The project: Humans have special cells, called brown fat cells, which generate heat to maintain optimal body temperature. Dr. Morton has found that these cells use large amounts of glucose to drive this heat production, thus serving as a potential way to lower blood sugar, a key goal for any diabetes treatment. Dr. Morton is working to understand what role the brain plays in turning these brown fat cells on and off.
The potential outcome: This work has the potential to fundamentally advance our understanding of how the brain regulates blood sugar levels and to identify novel targets for the treatment of T2D.
Tracey Lynn McLaughlin, MD
Project: Role of altered nutrient transit and incretin hormones in glucose lowering after Roux-en-Y gastric bypass surgery
“This award is very important to me personally not only because the enteroinsular axis (gut-insulin-glucose metabolism) is a new kid on the block that requires rigorous physiologic studies in humans to better understand how it contributes to glucose metabolism, but also because the subjects who develop severe hypoglycemia after gastric bypass are largely ignored in society and there is no treatment for this devastating and very dangerous condition.”
The problem: Roux-en-Y gastric bypass (RYGB) surgery is the single-most effective treatment for type 2 diabetes, with persistent remission in 85% of cases.

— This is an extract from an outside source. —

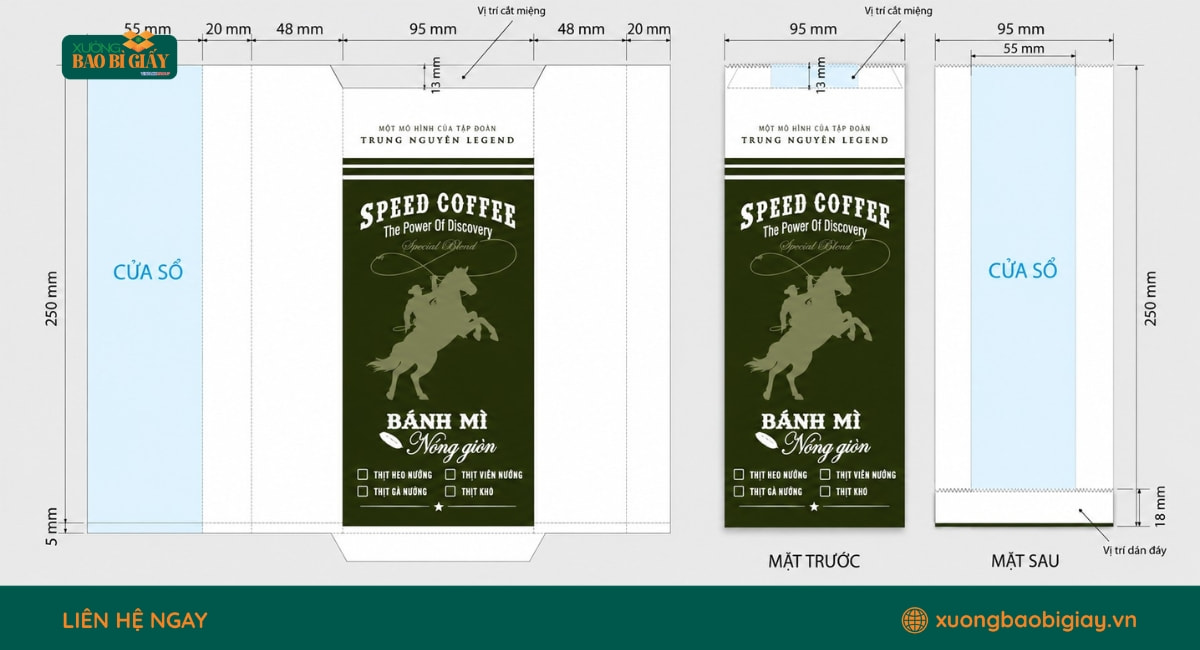Screen dimensions: 1200x650
Task: Select the Mặt Sau label
Action: [1025, 561]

However, the underlying ways by which the surgery improves glucose control is not yet understood, limiting the ability to potentially mimic the surgery in a non-invasive way. Furthermore, a minority of RYGB patients develop severe, disabling, and life-threatening low-blood sugar, for which there is no current treatment.
The project: Utilizing a unique and rigorous human experimental model, the proposed research will attempt to gain a better understanding on how RYGB surgery improves glucose control. Dr. McLaughlin will also test a hypothesis which she believes could play an important role in the persistent low-blood sugar that is observed in some patients post-surgery.

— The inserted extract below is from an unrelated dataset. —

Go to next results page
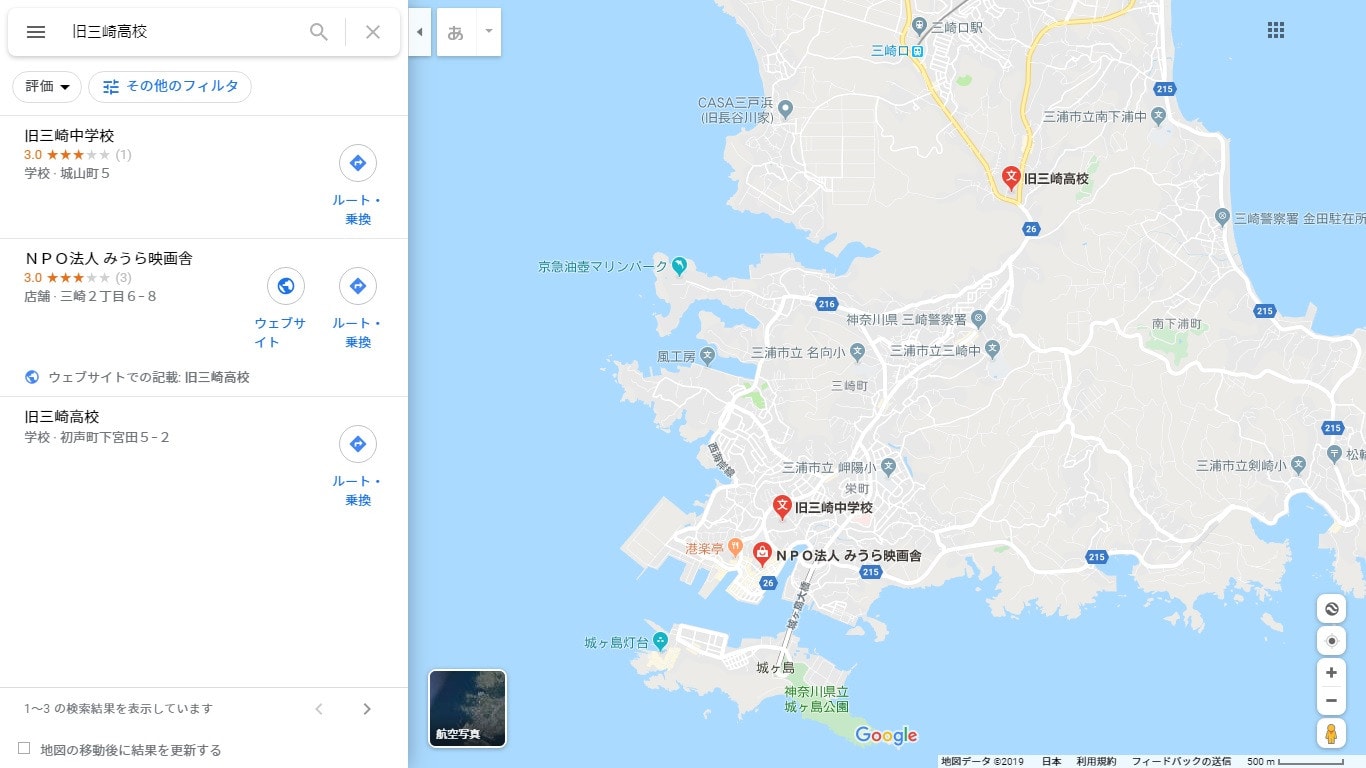 tap(367, 709)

The potential outcome: This research has the potential to identify novel molecules that could represent targets for new antidiabetic therapies. It is also an important step to identifying people at risk for low-blood sugar following RYGB and to develop postsurgical treatment strategies.
Rebekah J. Walker, PhD
Medical College of Wisconsin
Project: Lowering the impact of food insecurity in African Americans with type 2 diabetes
“I became interested in diabetes research during my doctoral training, and since that time have become passionate about addressing social determinants of health and health disparities, specifically in individuals with diabetes. Living in one of the most racially segregated cities in the nation, the burden to address the needs of individuals at particularly high risk of poor outcomes has become important to me both personally and professionally.”
The problem: Food insecurity is defined as the inability to or limitation in accessing nutritionally adequate food and may be one way to address increased diabetes risk in high-risk populations. Food insecure individuals with diabetes have worse diabetes outcomes and have more difficulty following a healthy diet compared to those who are not food insecure.
The project: Dr. Walker’s study will gather information to improve and then will test an intervention to improve blood sugar control, dietary intake, self-care management, and quality of life in food insecure African Americans with diabetes. The intervention will include weekly culturally appropriate food boxes mailed to the participants and telephone-delivered diabetes education and skills training. It will be one of the first studies focused on the unique needs of food insecure African American populations with diabetes using culturally tailored strategies.
The potential outcome: This study has the potential to guide and improve policies impacting low-income minorities with diabetes. In addition, Dr. Walker’s study will help determine if food supplementation is important in improving diabetes outcomes beyond diabetes education alone.